LH: Cuando Artigas habla del reparto de tierras dice que se deben utilizar las propiedades de los malos europeos y peores americanos, por un lado; y por el otro lado está haciendo lugar, como estadista, a lo que le pedían los estancieros y los hacendados de que se controlara un poco los gauchos dispersos que por razones de la guerra practicaban el pillaje, algunos por cuenta propia.
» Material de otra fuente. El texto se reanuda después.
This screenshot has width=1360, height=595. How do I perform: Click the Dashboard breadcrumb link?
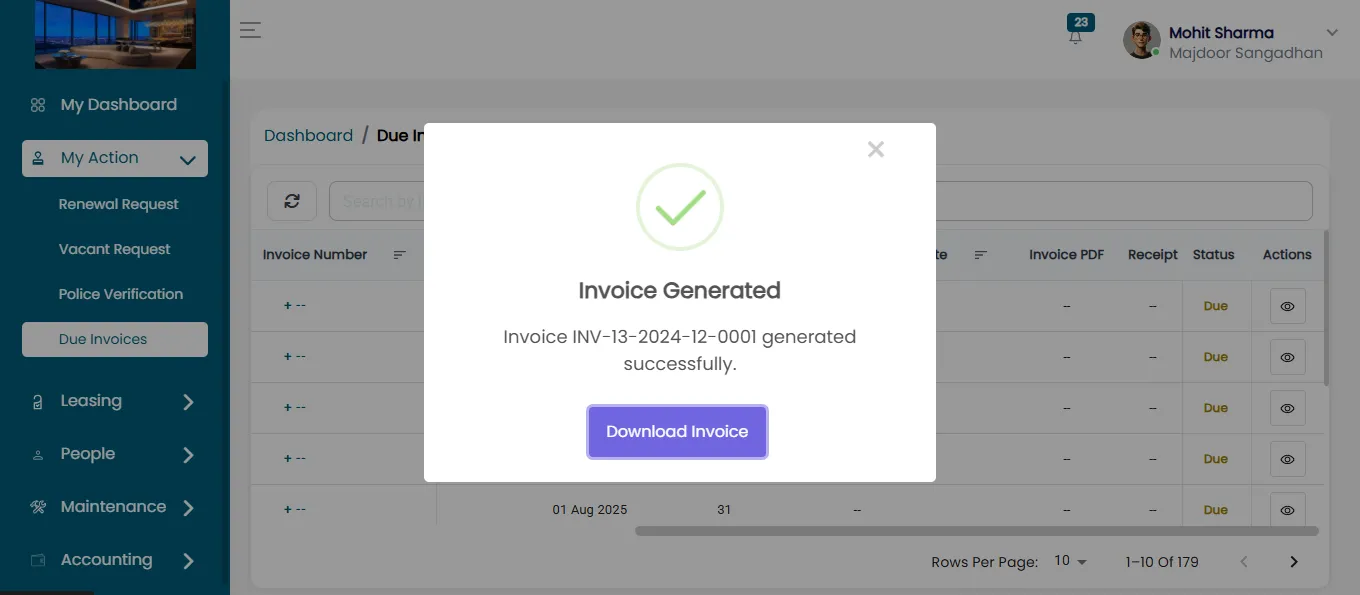pyautogui.click(x=308, y=135)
EN: El pillaje era una táctica muy común de los ejércitos patriotas que enviaban a las ciudades-puertos: todos se alimentaban de lo que podían conseguir en la campaña y ahí no importaba demasiado la propiedad ni el estado de la pradera. Esas partidas sueltas por supuesto que existieron y hay documentación sobre las protestas de los propietarios y el rol que tomó el cabildo de Montevideo que cajoneaba las medidas que Artigas pensaba para la distribución de la tierra y las herramientas que solicitaba: estaban las famosas cartas sobre los abipones y el cabildo montevideano hace la vista gorda. Evidentemente el proceso artiguista va creciendo en la profundidad de sus medidas que están vinculadas a los actores sociales que lo motivan. Aquí, a diferencia de los otros procesos de las revoluciones americanas, que entiendo conforman la gran revolución continental hispanoamericana, no tenemos una ciudad-puerto que sostenga la revolución artiguista, porque el cuartel general de Artigas está en Purificación por un período muy breve de tiempo, no hay recursos económicos que surjan de aduanas que centralizan el comercio exterior y puedan volcar recursos para la formación de ejércitos: armamentos, pólvora, municiones, alimentos, etc. Toda esa revolución artiguista se da por la propia intencionalidad de su sujeto revolucionario, de esos pueblos interiores, de esa confederación, ese sistema de pueblos libres: ahí está el pueblo, el que entrega su vida por la causa que es común a todos los pueblos y a todas las direcciones de esa revolución y que poco a poco va a interpretar, en octubre de 1811, con la firma del armisticio, un aviso de que tal vez la agenda comercial de Buenos Aires, que prefiere el desbloqueo de su puerto, es más cara para la clase dirigente porteña, que la propia unión con los pueblos y los estímulos de libertad y de reforma social que el artiguismo entendió que conformaban el eje de la revolución.